»Haben Sie in der Ortschaft irgendwelche Erkundigungen eingezogen?«
»Ja. Ich habe mit dem Stationsvorsteher gesprochen und außerdem mit dem Wirt des Dorfgasthauses. Ich habe sie einfach gefragt, ob sie etwas über meinen alten Kameraden Godfrey Emsworth wüßten. Beide versicherten mir, daß er sich auf einer Weltreise befinde. Fast unmittelbar nach seiner Heimkehr sei er wieder aufgebrochen. Diese Geschichte wird offenbar allgemein akzeptiert.«
»Sie haben nichts von Ihrem Verdacht erwähnt?«
»Nein.«
»Das war sehr vernünftig.
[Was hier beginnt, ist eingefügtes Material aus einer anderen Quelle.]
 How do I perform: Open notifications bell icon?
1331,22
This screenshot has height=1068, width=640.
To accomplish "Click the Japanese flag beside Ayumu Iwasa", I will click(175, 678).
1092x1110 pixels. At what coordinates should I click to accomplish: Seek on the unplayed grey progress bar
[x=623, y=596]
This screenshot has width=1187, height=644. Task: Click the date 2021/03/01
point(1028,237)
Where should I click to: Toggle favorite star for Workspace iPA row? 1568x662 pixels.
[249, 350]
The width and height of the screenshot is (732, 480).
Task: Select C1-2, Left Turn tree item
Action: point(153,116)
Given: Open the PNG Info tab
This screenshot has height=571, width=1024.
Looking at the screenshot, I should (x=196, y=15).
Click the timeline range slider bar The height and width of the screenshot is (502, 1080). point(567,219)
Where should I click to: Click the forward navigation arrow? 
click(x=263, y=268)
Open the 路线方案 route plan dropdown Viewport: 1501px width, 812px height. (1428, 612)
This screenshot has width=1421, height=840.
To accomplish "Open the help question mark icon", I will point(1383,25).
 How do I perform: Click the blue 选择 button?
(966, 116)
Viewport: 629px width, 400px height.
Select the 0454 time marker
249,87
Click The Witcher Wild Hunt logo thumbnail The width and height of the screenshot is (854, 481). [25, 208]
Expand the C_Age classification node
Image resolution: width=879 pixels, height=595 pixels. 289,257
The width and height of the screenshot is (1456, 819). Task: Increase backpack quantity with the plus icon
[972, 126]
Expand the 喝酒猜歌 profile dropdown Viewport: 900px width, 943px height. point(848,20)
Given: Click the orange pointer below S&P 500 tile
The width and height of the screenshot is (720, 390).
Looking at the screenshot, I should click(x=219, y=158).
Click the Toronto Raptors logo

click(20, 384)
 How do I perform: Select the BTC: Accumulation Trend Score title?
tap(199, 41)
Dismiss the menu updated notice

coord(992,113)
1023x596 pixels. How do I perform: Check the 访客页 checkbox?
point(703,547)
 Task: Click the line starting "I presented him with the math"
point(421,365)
Die Sache sollte zweifellos untersucht werden. Ich fahre mit Ihnen zurück nach Tuxbury Old Park.«
»Heute?«
Zufällig war ich just zur gleichen Zeit mit der Aufklärung jenes Falles beschäftigt, den mein Freund Watson als ›Die Abtei-Schule‹ geschildert hat 28und in den der Herzog von Greyminster so tief verwickelt war. Außerdem hatte ich vom türkischen Sultan einen Auftrag, der nach sofortiger Erledigung verlangte, da seine Vernachlässigung politische Konsequenzen von schwerwiegendster Art zeitigen konnte. Daher war ich, wie mein Tagebuch vermerkt, erst zu Beginn der nächsten Woche in der Lage, mich in Begleitung von Mr. James M. Dodd auf den Weg nach Bedfordshire zu machen, um meinen Auftrag in Angriff zu nehmen. Als wir zur Euston Station fuhren, gesellte sich ein ernster und schweigsamer eisengrauer Gentleman zu uns, mit dem ich die nötigen Vereinbarungen getroffen hatte.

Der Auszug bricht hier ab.